Is there a way to find out what the calling process was actually doing to cause this?
kgdb only gives me the kernel fault, but doesn't give me anything on the state of the calling process.
Comment 5 Konstantin Belousov freebsd_committer 2020-10-16 12:24:39 UTC
You can try to do something with e.g. ktrace, but this would be hard because
system panics and records are not written.  Might be sync NFS mount from other
machine help, but I do not expect it.

So are you able to reproduce it at will, even with complex scenario ?
Try 12.2 or HEAD, you can install only kernel.  Perhaps enable INVARIANTS
when doing so.
Comment 6 Olef 2020-10-16 12:40:47 UTC
I can reproduce it with relative ease, i'm on 7 vmcore files so far.

Updating now to 12.2-RC2
Comment 7 Konstantin Belousov freebsd_committer 2020-10-17 09:08:34 UTC
I suspect I figured it out, please try the patch from
https://reviews.freebsd.org/D26826

That said, I am curious why do you need to adjust semume.
Comment 8 Olef 2020-10-19 09:29:30 UTC
Hi,

Thanks, though I did not receive the panic this morning after upgrading to 12.2, will check again tomorrow. If this fault still persists I'll patch in your suggestion.

I needed to increase SEMUME as some processes were complaining they could not semget (EINVAL)
Comment 9 Konstantin Belousov freebsd_committer 2020-10-19 10:59:37 UTC
(In reply to Olef from comment #8)
I am quite sure that there is the issue I described in the review, and since it
is a memory corruption kind of bug, it is quite specific to the kernel/machine/
load when and how it manifests itself.  I suggest you to add the patch to your
kernel and try the procedure that caused panic, manually, several time.
Comment 10 Olef 2020-10-19 12:50:30 UTC
I will, would it also manifest itself in 12.2 or shall I create a new VM ?
Comment 11 Konstantin Belousov freebsd_committer 2020-10-19 13:13:21 UTC
(In reply to Olef from comment #10)
The issue that patch fixes is in HEAD, stable/12, and all 12.x releases.
But since it is memory corruption, specific manifestation of it can be
arbitrary, for instance you might get data corruption instead of panic.

Yes, you can test with 12.2 VM.
Comment 12 Olef 2020-10-22 07:12:21 UTC
Hi,

So, in 12.2 RC2 I indeed still got the kernel panics after initial upgrade.
After patching the kernel I've not received this anymore in the last 3 days so all seems to work fine.

Thanks for your help!

PS: Increasing SEMUSZ would have also done the trick ?
Comment 13 Konstantin Belousov freebsd_committer 2020-10-22 09:27:35 UTC
(In reply to Olef from comment #12)
Yes increasing kern.ipc.semusz would also help, but you need to carefully
calculate how large to set it.  For instance, it is arch-dependent.
Comment 14 commit-hook freebsd_committer 2020-10-22 09:28:26 UTC
A commit references this bug:

Author: kib
Date: Thu Oct 22 09:28:12 UTC 2020
New revision: 366932
URL: https://svnweb.freebsd.org/changeset/base/366932

Log:
  sysv_sem: semusz depends on semume.

  Size of the per-process semaphore undo structure (semusz) depends on
  the number of the per-process undos.  If kern.ipc.semume is adjusted,
  semusz must be adjusted as well, and it makes no sense to delegate
  adjustment to user.  Make it automatic.

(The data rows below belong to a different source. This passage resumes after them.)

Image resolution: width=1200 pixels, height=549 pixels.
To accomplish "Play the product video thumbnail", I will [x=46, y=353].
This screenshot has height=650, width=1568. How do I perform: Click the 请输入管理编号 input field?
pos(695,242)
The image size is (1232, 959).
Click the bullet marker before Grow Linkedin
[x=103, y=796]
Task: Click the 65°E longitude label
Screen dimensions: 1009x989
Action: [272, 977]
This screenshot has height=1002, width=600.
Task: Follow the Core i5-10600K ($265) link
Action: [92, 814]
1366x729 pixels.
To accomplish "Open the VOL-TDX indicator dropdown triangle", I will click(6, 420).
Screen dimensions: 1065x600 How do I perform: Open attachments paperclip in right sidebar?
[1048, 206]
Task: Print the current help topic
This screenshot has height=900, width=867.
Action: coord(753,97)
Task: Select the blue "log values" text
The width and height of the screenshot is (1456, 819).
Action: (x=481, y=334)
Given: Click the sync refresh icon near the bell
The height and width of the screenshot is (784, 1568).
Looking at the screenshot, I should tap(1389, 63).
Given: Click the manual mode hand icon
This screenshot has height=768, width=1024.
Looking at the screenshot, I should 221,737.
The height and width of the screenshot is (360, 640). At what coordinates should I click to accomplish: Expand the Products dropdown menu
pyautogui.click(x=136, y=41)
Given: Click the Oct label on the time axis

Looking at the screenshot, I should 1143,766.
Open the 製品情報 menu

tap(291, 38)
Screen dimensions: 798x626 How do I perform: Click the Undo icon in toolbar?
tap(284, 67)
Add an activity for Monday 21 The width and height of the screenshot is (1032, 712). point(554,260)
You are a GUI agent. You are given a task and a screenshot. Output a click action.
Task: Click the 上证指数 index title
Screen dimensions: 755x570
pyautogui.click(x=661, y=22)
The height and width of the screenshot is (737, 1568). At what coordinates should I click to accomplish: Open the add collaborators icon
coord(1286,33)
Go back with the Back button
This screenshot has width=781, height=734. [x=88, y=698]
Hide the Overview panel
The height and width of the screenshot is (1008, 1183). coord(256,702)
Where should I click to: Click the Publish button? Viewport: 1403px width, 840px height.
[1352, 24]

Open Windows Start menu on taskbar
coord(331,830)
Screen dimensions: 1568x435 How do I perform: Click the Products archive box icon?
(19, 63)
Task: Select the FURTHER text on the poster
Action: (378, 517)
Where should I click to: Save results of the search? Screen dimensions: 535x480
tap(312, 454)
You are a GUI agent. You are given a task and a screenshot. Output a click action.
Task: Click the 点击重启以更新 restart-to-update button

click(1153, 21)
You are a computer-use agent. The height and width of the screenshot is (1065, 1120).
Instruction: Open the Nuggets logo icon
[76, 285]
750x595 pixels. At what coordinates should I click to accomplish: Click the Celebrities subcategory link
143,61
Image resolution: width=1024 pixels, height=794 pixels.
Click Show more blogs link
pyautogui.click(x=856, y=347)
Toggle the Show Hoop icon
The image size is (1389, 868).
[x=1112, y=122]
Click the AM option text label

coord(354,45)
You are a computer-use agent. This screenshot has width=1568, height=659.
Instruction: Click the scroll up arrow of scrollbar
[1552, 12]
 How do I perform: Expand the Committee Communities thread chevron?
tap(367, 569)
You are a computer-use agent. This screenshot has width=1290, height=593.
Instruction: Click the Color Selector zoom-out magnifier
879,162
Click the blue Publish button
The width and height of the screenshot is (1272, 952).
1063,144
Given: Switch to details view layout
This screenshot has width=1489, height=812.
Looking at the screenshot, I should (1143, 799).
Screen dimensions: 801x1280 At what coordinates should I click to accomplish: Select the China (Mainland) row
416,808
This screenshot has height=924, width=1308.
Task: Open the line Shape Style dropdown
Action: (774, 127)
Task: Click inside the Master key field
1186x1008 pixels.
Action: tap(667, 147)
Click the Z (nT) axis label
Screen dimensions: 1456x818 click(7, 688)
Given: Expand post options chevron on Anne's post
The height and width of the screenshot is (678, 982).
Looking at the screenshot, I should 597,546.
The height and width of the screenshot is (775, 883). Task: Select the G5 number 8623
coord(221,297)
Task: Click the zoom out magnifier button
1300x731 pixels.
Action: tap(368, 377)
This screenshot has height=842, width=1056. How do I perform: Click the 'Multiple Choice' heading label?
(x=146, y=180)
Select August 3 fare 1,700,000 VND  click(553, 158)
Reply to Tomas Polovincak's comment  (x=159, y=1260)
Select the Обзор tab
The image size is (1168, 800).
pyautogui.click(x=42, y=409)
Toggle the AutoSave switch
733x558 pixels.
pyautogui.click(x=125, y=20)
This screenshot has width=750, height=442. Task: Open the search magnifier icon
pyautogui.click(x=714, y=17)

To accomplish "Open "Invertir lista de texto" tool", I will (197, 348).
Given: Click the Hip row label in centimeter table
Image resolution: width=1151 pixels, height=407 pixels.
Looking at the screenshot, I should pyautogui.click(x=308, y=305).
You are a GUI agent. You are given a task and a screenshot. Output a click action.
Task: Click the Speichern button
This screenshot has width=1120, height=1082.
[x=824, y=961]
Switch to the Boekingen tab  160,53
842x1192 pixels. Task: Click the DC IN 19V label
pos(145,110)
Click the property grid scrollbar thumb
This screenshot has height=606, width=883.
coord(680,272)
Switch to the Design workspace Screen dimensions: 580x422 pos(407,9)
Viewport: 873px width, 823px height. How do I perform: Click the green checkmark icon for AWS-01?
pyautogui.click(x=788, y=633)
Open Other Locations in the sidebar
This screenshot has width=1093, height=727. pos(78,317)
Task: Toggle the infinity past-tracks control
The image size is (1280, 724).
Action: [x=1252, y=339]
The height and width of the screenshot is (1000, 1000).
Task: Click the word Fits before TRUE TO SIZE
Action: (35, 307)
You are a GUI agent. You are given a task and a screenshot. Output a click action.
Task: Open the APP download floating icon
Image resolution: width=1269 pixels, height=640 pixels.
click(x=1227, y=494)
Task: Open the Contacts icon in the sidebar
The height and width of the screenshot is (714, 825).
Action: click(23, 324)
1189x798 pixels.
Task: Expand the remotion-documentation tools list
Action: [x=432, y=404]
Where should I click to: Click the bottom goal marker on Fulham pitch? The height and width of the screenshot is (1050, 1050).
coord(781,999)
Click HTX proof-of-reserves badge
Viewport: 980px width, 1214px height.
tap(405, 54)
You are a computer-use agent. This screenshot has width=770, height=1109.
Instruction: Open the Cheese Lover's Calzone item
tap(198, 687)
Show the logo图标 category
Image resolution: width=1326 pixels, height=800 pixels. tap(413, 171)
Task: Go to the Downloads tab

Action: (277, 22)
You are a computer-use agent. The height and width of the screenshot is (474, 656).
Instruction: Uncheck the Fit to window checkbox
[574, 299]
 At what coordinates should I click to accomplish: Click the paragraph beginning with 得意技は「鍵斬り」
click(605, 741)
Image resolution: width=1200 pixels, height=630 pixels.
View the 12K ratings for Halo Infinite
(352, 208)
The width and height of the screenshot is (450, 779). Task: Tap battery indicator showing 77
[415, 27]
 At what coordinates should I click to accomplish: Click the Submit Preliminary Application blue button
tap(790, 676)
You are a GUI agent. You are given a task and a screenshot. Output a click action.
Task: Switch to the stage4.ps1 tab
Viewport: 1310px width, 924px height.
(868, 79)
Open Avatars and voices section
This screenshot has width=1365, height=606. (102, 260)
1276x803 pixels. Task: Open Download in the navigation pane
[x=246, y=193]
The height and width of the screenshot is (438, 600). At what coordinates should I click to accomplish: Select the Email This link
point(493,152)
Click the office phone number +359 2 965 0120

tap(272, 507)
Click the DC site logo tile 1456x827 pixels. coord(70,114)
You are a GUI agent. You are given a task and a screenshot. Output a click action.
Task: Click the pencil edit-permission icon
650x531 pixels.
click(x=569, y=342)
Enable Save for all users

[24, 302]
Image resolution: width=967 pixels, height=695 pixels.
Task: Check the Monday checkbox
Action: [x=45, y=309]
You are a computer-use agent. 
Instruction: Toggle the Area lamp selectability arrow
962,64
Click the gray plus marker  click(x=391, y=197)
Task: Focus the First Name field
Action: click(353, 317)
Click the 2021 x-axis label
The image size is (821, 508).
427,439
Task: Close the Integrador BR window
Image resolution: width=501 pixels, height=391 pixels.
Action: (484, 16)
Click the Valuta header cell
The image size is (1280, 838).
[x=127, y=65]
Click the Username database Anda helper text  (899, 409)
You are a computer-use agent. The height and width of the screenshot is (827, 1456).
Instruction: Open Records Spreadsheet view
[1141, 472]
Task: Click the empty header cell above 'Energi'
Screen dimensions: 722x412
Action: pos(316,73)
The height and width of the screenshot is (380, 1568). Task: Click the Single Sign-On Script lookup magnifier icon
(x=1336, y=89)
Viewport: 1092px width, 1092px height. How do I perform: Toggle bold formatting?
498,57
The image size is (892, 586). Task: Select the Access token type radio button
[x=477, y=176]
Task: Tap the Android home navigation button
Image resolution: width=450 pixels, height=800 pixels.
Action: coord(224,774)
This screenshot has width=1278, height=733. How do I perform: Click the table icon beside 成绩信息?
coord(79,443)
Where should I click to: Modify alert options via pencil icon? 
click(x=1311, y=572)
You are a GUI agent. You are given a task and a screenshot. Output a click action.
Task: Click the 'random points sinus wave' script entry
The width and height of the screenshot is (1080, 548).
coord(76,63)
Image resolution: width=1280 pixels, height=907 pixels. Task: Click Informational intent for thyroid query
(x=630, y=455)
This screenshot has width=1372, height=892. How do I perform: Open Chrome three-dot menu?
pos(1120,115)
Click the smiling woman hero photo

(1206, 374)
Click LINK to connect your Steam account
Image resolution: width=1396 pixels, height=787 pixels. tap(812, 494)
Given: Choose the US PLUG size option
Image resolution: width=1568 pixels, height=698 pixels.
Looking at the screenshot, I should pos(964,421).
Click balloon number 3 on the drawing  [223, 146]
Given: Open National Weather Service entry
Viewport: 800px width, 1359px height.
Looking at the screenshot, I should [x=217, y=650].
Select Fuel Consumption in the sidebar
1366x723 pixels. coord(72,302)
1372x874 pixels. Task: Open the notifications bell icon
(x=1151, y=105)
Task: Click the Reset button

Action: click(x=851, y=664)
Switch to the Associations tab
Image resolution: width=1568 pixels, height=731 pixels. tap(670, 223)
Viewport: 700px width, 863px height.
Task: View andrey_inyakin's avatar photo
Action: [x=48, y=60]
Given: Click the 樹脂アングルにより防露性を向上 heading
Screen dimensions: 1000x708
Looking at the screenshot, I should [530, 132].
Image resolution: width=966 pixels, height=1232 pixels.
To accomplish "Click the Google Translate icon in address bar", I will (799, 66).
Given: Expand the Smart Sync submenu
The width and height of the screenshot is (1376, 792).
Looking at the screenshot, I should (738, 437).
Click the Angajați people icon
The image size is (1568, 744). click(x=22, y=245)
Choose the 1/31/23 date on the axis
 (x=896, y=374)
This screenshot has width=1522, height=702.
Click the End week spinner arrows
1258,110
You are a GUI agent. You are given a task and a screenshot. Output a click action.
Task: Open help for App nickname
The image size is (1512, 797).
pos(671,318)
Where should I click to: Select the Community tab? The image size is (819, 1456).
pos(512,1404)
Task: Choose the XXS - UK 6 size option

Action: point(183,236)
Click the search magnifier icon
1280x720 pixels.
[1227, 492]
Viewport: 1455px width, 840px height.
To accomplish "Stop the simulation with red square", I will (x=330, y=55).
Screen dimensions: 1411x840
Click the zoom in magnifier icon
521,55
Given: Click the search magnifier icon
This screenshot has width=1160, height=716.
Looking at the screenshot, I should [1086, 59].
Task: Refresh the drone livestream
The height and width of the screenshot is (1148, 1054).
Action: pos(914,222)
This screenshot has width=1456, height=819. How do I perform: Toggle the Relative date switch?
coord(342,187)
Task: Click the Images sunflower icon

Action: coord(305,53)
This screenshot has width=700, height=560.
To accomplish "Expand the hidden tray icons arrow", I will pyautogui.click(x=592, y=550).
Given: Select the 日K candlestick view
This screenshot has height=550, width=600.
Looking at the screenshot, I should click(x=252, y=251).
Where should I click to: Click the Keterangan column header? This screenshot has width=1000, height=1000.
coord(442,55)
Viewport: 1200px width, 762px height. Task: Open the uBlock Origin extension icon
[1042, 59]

  Reported and tested by:	Olef <o.vandestadt@gmail.com>
  PR:	250361
  Reviewed by:	jhb, markj
  Sponsored by:	The FreeBSD Foundation
  MFC after:	1 week
  Differential revision:	https://reviews.freebsd.org/D26826

Changes:
  head/sys/kern/sysv_sem.c
Comment 15 commit-hook freebsd_committer 2020-10-29 11:09:57 UTC
A commit references this bug:

Author: kib
Date: Thu Oct 29 11:09:48 UTC 2020
New revision: 367128
URL: https://svnweb.freebsd.org/changeset/base/367128

Log:
  MFC r366932:
  sysv_sem: semusz depends on semume.

  PR:	250361

Changes:
_U  stable/12/
  stable/12/sys/kern/sysv_sem.c
Comment 16 commit-hook freebsd_committer 2020-10-29 11:19:59 UTC
A commit references this bug:

Author: kib
Date: Thu Oct 29 11:19:48 UTC 2020
New revision: 367129
URL: https://svnweb.freebsd.org/changeset/base/367129

Log:
  MFC r366932:
  sysv_sem: semusz depends on semume.

  PR:	250361

Changes:
_U  stable/11/
  stable/11/sys/kern/sysv_sem.c
Comment 17 Olef 2020-10-29 11:24:53 UTC
FYI,

I was able to reproduce this problem on an Intel NUC, applying the patch solved the problem.